Dans la mesure où il n’a perçu pendant cette période, à titre d’indemnités de chômage versées par le pôle emploi, que la somme de 58,98 euros x 120 jours soit 7.077,6 euros, son préjudice matériel s’élève à la somme de 12.127,80 euros – 7.077,60 euros = 5.050,20 euros.
Compte tenu des circonstances du licenciement qui n’était basé sur aucun fait sérieux, de l’atteinte portée à la dignité du salarié, ainsi que des soucis qu’il a dû se faire pour son avenir professionnel, la Cour estime que son préjudice moral est indemnisé de façon adéquate par des dommages et intérêts d’un montant de 1.500 euros.
Compte tenu de l’issue positive pour le salarié du présent recours, il ne paraît pas inéquitable de lui allouer, par réformation, une indemnité de procédure de 1.000 euros pour la première instance et de 1.000 euros pour l’instance d’appel.

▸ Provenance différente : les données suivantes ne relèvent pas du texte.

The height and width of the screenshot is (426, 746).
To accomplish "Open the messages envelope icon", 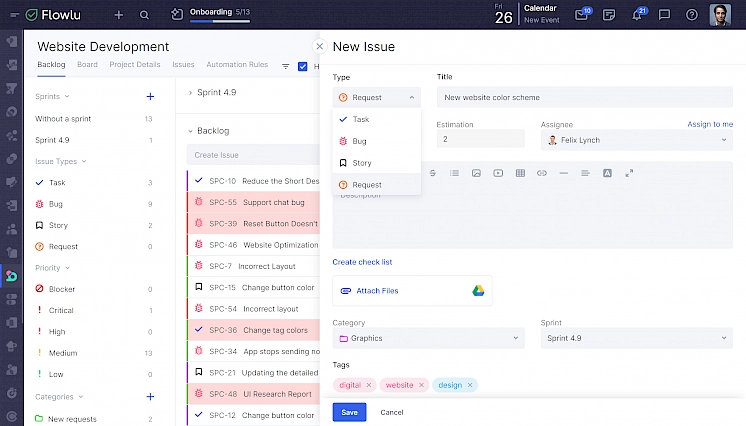I will click(582, 15).
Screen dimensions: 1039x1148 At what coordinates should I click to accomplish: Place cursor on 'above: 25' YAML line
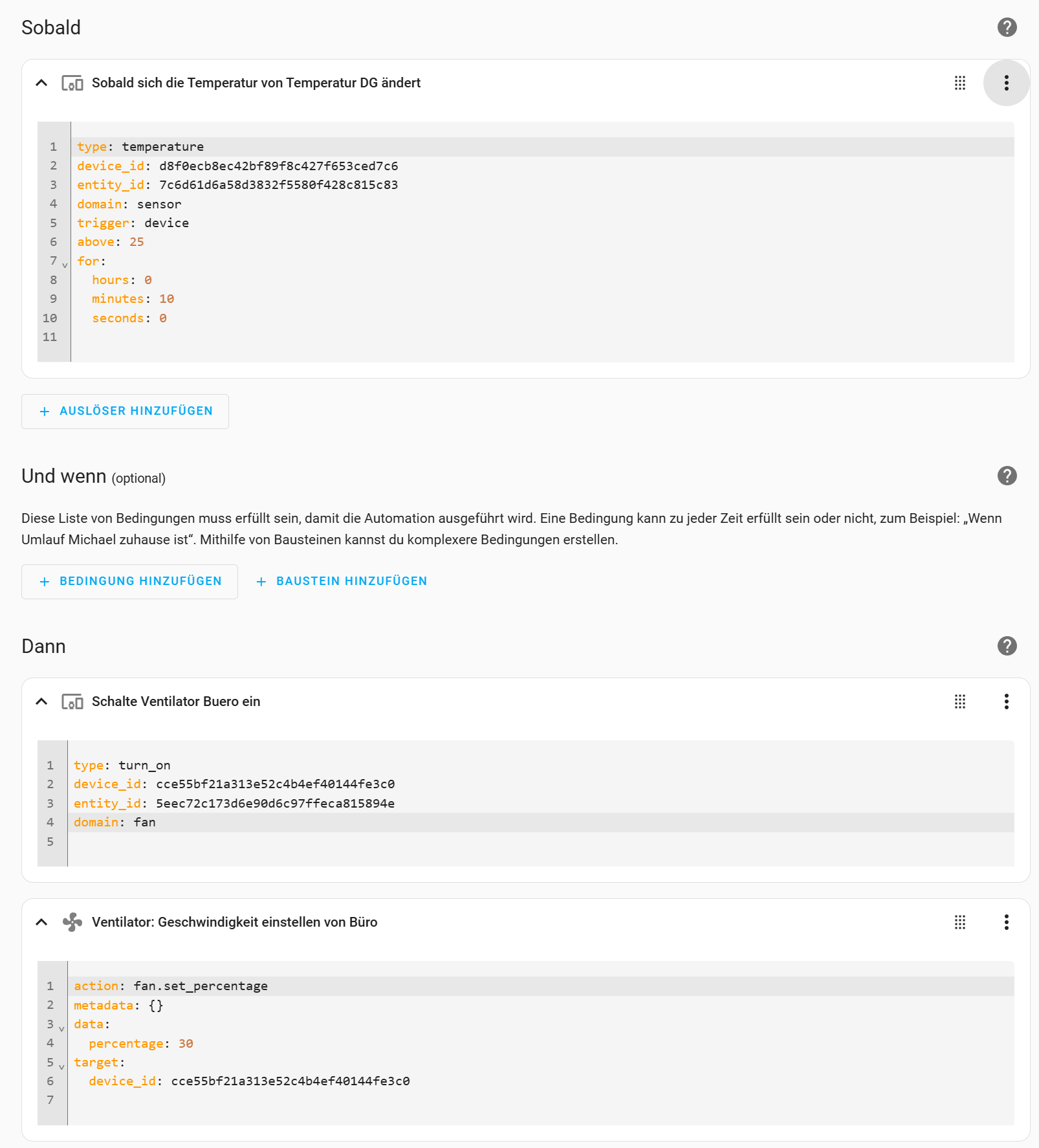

10 La partie qui succombe et est condamnée au frais et dépens ne peut par contre pas se prévaloir des dispositions de l’article 240 du NCPC, de sorte que les demandes afférentes de la société B SA sont à rejeter.
PAR CES MOTIFS :
la Cour d’appel, troisième chambre, siégeant en matière de droit du travail, statuant contradictoirement, sur le rapport oral du magistrat de la mise en état, déclare l’appel recevable,
le dit fondé,
réformant: dit que le licenciement de A du 11 mai 2010 est abusif, dit les demandes de A en paiement des dommages et intérêts pour les préjudices matériel et moral subis fondées, partant condamne la société B SA à payer à A de ces chefs la somme de 12.127,80 euros — 7.077,60 euros = 5.050,20 euros + 1.500 euros pour le préjudice moral = 6.550,20 € avec les intérêts légaux à partir de la demande en justice jusqu’à solde, condamne la société B SA à payer à A deux fois 1.000 euros à titre de d’indemnité de procédure pour les deux instances, rejette les demandes afférentes de la société B SA basées sur l’article 240 du NCPC, condamne la société B SA aux frais et dépens de l’instance avec distraction au profit de Maître Jean-Marie BAULER qui la demande affirmant en avoir fait l’avance.